- Occupation: Engineer
- Employer: Aston Martin Performance Technologies
- Known for: Formula One Engineer
- Title: Chief Designer

= Ian Hall (engineer) =

British engineer

Ian Hall is a British Formula One engineer. He is currently chief designer at Aston Martin Performance Technologies, and was previously chief designer for ten years at the Silverstone-based Formula One team.

==Career==
Hall began his engineering career in 1994 as a design engineer at Hewland, working on transmission and mechanical component design. In 1996, he joined Jordan Grand Prix as Head of Transmissions, overseeing gearbox and drivetrain development for the team’s Formula One cars.
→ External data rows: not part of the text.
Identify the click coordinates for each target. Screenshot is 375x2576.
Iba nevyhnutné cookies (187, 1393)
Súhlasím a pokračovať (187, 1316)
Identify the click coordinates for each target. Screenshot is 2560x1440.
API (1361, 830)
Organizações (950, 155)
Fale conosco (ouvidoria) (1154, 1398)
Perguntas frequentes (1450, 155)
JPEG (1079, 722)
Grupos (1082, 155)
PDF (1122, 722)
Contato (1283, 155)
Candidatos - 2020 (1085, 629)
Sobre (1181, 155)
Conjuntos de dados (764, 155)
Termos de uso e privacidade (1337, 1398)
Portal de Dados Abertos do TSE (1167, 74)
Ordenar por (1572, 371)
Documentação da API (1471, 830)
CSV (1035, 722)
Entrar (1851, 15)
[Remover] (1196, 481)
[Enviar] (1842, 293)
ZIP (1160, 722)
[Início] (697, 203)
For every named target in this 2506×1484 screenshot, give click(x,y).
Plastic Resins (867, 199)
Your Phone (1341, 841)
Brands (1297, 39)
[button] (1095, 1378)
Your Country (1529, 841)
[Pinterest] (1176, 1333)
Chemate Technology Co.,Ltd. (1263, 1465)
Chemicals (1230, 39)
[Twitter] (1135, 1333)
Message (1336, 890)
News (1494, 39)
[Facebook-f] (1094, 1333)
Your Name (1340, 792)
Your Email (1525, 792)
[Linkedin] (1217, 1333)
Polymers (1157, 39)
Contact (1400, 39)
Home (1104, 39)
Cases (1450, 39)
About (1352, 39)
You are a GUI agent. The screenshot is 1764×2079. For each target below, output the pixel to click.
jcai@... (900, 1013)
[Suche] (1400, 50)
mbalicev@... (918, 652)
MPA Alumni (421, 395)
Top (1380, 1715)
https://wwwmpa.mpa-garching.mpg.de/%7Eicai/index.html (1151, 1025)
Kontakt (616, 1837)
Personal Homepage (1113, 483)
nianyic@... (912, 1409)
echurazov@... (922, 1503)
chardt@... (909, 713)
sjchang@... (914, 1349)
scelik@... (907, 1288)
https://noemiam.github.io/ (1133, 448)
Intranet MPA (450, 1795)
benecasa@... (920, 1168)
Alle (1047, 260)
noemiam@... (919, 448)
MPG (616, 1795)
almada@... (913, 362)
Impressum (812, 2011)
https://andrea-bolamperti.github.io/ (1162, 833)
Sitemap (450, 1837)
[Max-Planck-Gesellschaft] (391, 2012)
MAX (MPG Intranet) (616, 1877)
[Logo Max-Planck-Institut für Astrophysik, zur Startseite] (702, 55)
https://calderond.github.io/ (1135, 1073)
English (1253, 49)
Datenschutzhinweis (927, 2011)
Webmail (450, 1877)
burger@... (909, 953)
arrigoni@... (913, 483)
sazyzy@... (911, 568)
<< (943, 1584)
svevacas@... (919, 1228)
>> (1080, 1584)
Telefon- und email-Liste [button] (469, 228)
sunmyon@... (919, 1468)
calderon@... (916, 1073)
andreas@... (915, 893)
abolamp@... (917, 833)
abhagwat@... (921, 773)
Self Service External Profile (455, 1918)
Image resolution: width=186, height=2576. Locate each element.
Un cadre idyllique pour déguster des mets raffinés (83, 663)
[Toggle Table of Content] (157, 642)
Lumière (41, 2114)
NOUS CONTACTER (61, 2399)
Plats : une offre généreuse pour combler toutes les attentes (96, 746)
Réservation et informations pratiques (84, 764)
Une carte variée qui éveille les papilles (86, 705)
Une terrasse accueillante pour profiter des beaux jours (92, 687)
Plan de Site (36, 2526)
In 2005, Hall moved to the Toyota Racing as Deputy Head of Advanced Projects, contributing to future car development programmes and advanced engineering concepts. He returned to the Silverstone-based team in 2008, when it was competing as Force India F1 Team, where he was appointed chief designer.

From 2008 onwards, Hall served as chief designer through multiple team iterations, including Force India, Racing Point F1 Team and Aston Martin Formula One Team. During this period, the role of chief designer alternated between Hall and Akio Haga, with Hall responsible for the odd-numbered chassis projects beginning with the VJM02, while Haga led development of the even-numbered cars. As Chief Designer, Hall oversaw overall chassis design, technical integration and structural development of the team’s Formula One cars. In 2021 his role slightly shifted with Hall permanently being responsible for the future car and Haga the performance development on the current car.

Following his tenure with the Formula One operation, Hall joined Aston Martin Performance Technologies in 2023 as chief designer, continuing to lead vehicle design and engineering projects across the company’s advanced performance programmes.